Requirement:
The entries are to be repeated in full, without any change.

----------------

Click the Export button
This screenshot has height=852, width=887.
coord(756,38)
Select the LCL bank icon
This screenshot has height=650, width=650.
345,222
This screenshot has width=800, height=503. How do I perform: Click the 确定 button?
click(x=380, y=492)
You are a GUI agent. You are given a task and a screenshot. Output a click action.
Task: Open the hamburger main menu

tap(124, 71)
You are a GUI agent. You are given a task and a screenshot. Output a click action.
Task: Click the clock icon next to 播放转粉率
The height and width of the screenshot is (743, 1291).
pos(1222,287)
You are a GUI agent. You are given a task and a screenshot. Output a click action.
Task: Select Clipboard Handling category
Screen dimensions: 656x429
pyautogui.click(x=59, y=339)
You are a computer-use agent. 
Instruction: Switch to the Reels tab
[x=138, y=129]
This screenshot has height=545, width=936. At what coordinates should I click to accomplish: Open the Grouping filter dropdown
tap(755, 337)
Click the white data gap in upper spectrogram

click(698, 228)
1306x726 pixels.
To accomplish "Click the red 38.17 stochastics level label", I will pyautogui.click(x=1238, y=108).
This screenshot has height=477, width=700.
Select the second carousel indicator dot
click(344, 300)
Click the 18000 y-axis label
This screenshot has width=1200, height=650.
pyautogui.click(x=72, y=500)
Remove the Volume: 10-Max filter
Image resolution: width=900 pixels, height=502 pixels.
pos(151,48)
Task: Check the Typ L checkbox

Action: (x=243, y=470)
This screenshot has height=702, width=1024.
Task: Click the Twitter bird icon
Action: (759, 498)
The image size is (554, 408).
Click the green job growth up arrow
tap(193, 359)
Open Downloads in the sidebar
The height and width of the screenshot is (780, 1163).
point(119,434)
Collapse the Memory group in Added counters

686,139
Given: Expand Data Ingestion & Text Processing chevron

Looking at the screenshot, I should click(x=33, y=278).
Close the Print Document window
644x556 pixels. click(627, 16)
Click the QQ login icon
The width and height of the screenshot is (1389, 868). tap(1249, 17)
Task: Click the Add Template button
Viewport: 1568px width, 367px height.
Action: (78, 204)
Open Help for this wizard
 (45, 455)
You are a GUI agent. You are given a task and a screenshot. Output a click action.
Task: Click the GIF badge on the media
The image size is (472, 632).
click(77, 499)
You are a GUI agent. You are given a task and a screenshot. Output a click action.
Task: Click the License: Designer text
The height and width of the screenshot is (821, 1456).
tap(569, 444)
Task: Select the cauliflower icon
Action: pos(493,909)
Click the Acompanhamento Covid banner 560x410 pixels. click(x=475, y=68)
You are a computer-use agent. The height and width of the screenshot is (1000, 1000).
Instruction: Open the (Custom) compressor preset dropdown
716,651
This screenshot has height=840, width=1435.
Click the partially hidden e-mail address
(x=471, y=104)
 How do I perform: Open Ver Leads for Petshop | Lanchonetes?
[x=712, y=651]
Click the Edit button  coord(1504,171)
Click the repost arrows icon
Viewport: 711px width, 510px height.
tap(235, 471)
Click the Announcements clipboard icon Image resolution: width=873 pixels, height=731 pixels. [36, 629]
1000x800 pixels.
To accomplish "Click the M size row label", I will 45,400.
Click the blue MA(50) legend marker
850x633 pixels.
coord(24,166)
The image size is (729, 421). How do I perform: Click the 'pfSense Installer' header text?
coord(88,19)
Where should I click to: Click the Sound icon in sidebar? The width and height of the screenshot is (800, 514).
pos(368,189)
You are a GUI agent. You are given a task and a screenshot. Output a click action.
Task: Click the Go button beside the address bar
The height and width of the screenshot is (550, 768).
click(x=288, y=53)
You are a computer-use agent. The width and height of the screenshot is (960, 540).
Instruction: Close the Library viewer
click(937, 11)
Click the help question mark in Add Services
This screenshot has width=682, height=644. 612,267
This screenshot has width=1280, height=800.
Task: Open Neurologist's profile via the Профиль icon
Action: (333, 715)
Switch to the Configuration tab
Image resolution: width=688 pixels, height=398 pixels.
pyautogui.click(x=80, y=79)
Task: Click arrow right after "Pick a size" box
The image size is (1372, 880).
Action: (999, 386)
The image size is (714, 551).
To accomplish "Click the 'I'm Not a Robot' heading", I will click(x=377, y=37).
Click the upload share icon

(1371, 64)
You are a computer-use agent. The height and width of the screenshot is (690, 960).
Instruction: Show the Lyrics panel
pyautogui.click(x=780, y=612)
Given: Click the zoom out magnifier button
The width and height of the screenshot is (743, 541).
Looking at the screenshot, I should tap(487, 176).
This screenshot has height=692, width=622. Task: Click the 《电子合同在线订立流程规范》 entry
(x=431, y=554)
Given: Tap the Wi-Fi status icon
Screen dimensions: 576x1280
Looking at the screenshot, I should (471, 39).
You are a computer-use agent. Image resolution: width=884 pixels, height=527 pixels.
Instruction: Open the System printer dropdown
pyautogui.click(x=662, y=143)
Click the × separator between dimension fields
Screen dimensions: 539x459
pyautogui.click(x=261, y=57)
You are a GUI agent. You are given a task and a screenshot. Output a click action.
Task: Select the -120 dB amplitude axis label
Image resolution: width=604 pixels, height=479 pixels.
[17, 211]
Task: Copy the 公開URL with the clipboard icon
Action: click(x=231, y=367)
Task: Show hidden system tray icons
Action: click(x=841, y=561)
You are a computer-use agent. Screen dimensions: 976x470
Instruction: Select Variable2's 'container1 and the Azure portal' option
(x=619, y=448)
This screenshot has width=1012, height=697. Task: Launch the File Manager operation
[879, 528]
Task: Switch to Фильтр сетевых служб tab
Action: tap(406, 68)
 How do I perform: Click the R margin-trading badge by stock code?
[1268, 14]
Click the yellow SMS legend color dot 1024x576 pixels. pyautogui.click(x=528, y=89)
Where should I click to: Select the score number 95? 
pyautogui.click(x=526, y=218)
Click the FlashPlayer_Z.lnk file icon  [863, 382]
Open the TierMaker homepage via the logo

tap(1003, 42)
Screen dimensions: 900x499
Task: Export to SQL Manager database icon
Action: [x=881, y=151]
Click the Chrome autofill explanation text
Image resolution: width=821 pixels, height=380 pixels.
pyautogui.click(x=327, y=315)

----------------

Task result:
Click the Export button
This screenshot has height=852, width=887.
coord(756,38)
Select the LCL bank icon
This screenshot has height=650, width=650.
345,222
This screenshot has width=800, height=503. How do I perform: Click the 确定 button?
click(x=380, y=492)
You are a GUI agent. You are given a task and a screenshot. Output a click action.
Task: Open the hamburger main menu

tap(124, 71)
You are a GUI agent. You are given a task and a screenshot. Output a click action.
Task: Click the clock icon next to 播放转粉率
The height and width of the screenshot is (743, 1291).
pos(1222,287)
You are a GUI agent. You are given a task and a screenshot. Output a click action.
Task: Select Clipboard Handling category
Screen dimensions: 656x429
pyautogui.click(x=59, y=339)
You are a computer-use agent. 
Instruction: Switch to the Reels tab
[x=138, y=129]
This screenshot has height=545, width=936. At what coordinates should I click to accomplish: Open the Grouping filter dropdown
tap(755, 337)
Click the white data gap in upper spectrogram

click(698, 228)
1306x726 pixels.
To accomplish "Click the red 38.17 stochastics level label", I will pyautogui.click(x=1238, y=108).
This screenshot has height=477, width=700.
Select the second carousel indicator dot
click(344, 300)
Click the 18000 y-axis label
This screenshot has width=1200, height=650.
pyautogui.click(x=72, y=500)
Remove the Volume: 10-Max filter
Image resolution: width=900 pixels, height=502 pixels.
pos(151,48)
Task: Check the Typ L checkbox

Action: (x=243, y=470)
This screenshot has height=702, width=1024.
Task: Click the Twitter bird icon
Action: (759, 498)
The image size is (554, 408).
Click the green job growth up arrow
tap(193, 359)
Open Downloads in the sidebar
The height and width of the screenshot is (780, 1163).
point(119,434)
Collapse the Memory group in Added counters

686,139
Given: Expand Data Ingestion & Text Processing chevron

Looking at the screenshot, I should click(x=33, y=278).
Close the Print Document window
644x556 pixels. click(627, 16)
Click the QQ login icon
The width and height of the screenshot is (1389, 868). tap(1249, 17)
Task: Click the Add Template button
Viewport: 1568px width, 367px height.
Action: (78, 204)
Open Help for this wizard
 (45, 455)
You are a GUI agent. You are given a task and a screenshot. Output a click action.
Task: Click the GIF badge on the media
The image size is (472, 632).
click(77, 499)
You are a GUI agent. You are given a task and a screenshot. Output a click action.
Task: Click the License: Designer text
The height and width of the screenshot is (821, 1456).
tap(569, 444)
Task: Select the cauliflower icon
Action: pos(493,909)
Click the Acompanhamento Covid banner 560x410 pixels. click(x=475, y=68)
You are a computer-use agent. The height and width of the screenshot is (1000, 1000).
Instruction: Open the (Custom) compressor preset dropdown
716,651
This screenshot has height=840, width=1435.
Click the partially hidden e-mail address
(x=471, y=104)
 How do I perform: Open Ver Leads for Petshop | Lanchonetes?
[x=712, y=651]
Click the Edit button  coord(1504,171)
Click the repost arrows icon
Viewport: 711px width, 510px height.
tap(235, 471)
Click the Announcements clipboard icon Image resolution: width=873 pixels, height=731 pixels. [36, 629]
1000x800 pixels.
To accomplish "Click the M size row label", I will 45,400.
Click the blue MA(50) legend marker
850x633 pixels.
coord(24,166)
The image size is (729, 421). How do I perform: Click the 'pfSense Installer' header text?
coord(88,19)
Where should I click to: Click the Sound icon in sidebar? The width and height of the screenshot is (800, 514).
pos(368,189)
You are a GUI agent. You are given a task and a screenshot. Output a click action.
Task: Click the Go button beside the address bar
The height and width of the screenshot is (550, 768).
click(x=288, y=53)
You are a computer-use agent. The width and height of the screenshot is (960, 540).
Instruction: Close the Library viewer
click(937, 11)
Click the help question mark in Add Services
This screenshot has width=682, height=644. 612,267
This screenshot has width=1280, height=800.
Task: Open Neurologist's profile via the Профиль icon
Action: (333, 715)
Switch to the Configuration tab
Image resolution: width=688 pixels, height=398 pixels.
pyautogui.click(x=80, y=79)
Task: Click arrow right after "Pick a size" box
The image size is (1372, 880).
Action: (999, 386)
The image size is (714, 551).
To accomplish "Click the 'I'm Not a Robot' heading", I will click(x=377, y=37).
Click the upload share icon

(1371, 64)
You are a computer-use agent. The height and width of the screenshot is (690, 960).
Instruction: Show the Lyrics panel
pyautogui.click(x=780, y=612)
Given: Click the zoom out magnifier button
The width and height of the screenshot is (743, 541).
Looking at the screenshot, I should tap(487, 176).
This screenshot has height=692, width=622. Task: Click the 《电子合同在线订立流程规范》 entry
(x=431, y=554)
Given: Tap the Wi-Fi status icon
Screen dimensions: 576x1280
Looking at the screenshot, I should (471, 39).
You are a computer-use agent. Image resolution: width=884 pixels, height=527 pixels.
Instruction: Open the System printer dropdown
pyautogui.click(x=662, y=143)
Click the × separator between dimension fields
Screen dimensions: 539x459
pyautogui.click(x=261, y=57)
You are a GUI agent. You are given a task and a screenshot. Output a click action.
Task: Select the -120 dB amplitude axis label
Image resolution: width=604 pixels, height=479 pixels.
[17, 211]
Task: Copy the 公開URL with the clipboard icon
Action: click(x=231, y=367)
Task: Show hidden system tray icons
Action: click(x=841, y=561)
You are a computer-use agent. Screen dimensions: 976x470
Instruction: Select Variable2's 'container1 and the Azure portal' option
(x=619, y=448)
This screenshot has width=1012, height=697. Task: Launch the File Manager operation
[879, 528]
Task: Switch to Фильтр сетевых служб tab
Action: tap(406, 68)
 How do I perform: Click the R margin-trading badge by stock code?
[1268, 14]
Click the yellow SMS legend color dot 1024x576 pixels. pyautogui.click(x=528, y=89)
Where should I click to: Select the score number 95? 
pyautogui.click(x=526, y=218)
Click the FlashPlayer_Z.lnk file icon  [863, 382]
Open the TierMaker homepage via the logo

tap(1003, 42)
Screen dimensions: 900x499
Task: Export to SQL Manager database icon
Action: [x=881, y=151]
Click the Chrome autofill explanation text
Image resolution: width=821 pixels, height=380 pixels.
pyautogui.click(x=327, y=315)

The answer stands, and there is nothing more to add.